Programming Assignment 2: Here we use helper functions defined above in assignment 1 to help build a 2 Layer shallow NN and a L layer deep NN. We find optimal weights using training data and then apply those weights on test data to predict whether the picture has a cat or not.

Here's the link to pgm assigment:

Deep+Neural+Network+-+Application+v8.html

This project has 2 python pgm, that we need to understand.

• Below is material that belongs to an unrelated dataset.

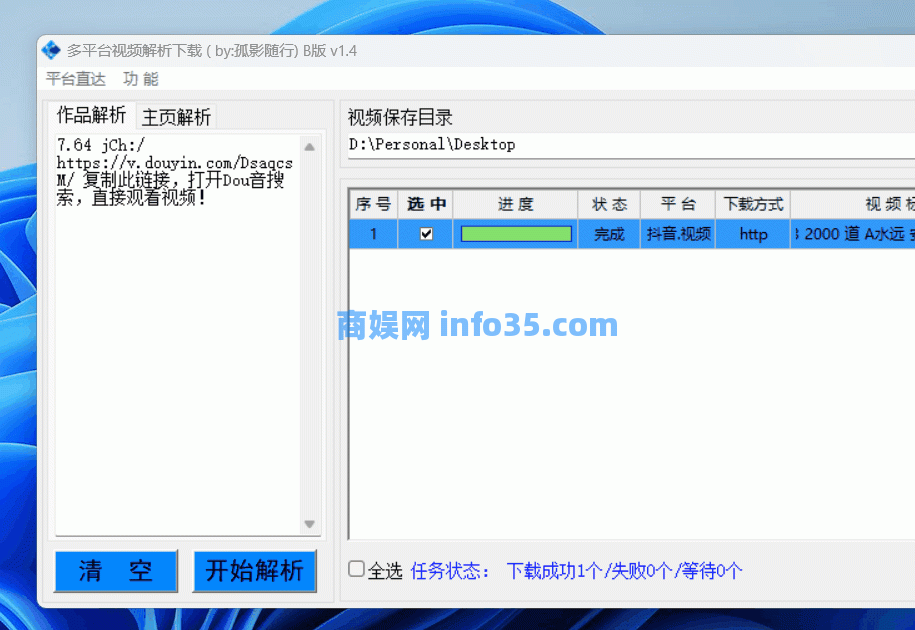Open the 平台直达 menu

A. dnn_app_utils_v3.py => this is a pgm that defines all the functions that we defined in assignment 1 above (both from dnn_utils_v2.py and test_cr1_wk4_ex1.py). So, either we can use our functions from assignment 1 or use functions in here. If you wrote all functions in assignment 1 correctly, then it should match all functions in this pgm below (except for few difference noted below).

dnn_app_utils_v3.py

The few differences to note in above pgm are:

  • load_data() function: This function is extra here. It is exactly same as load_dataset() that we used in week2 assignment to load cat vs no cat dataset. Here too we load the same cat vs no cat dataset that's in h5 file.
  • predict(): This prints accuracy for any i/p set X (which can have multiple pictures in it). It uses w,b and generates output y hat for the given X. If y hat > 0.5, it predicts it as cat, else non cat. It then compares the results to actual y values, and prints accuracy. It only calls 1 function=> L_model_forward. In returns probability array "p" for all pictures. I added extra var "probas" (which is the output value y hat), so that we can how close or far off were different predictions, even if they were correct or wrong. This gives us a sense of how our algorithm is doing.
  • print_mislabeled_images(): This takes as i/p dataset X,Y along with predicted Y hat, and plots all images that aren't same as what was predicted (i.e wrongly classified)
  • IMPORTANT: initialize_parameters_deep() function: This function is same as what we wrote in assignment 1 above, with a subtle difference. Here we use a different number to initialize w. Instead of multiplying the random number by 0.01, we multiply it by 1/ np.sqrt(layer_dims[l-1]) for a given layer l. As you will see, this causes a lot of difference in getting the cost low. With 0.01, our cost starts at 0.693148, and remains at 0.643985 at 2400 iteration. Accuracy for training data remains low at 0.65. However, using the new sqrt multiplier, our cost starts at 0.771749, and goes down to 0.092878 at iteration 2400, giving us a training data accuracy of 0.98.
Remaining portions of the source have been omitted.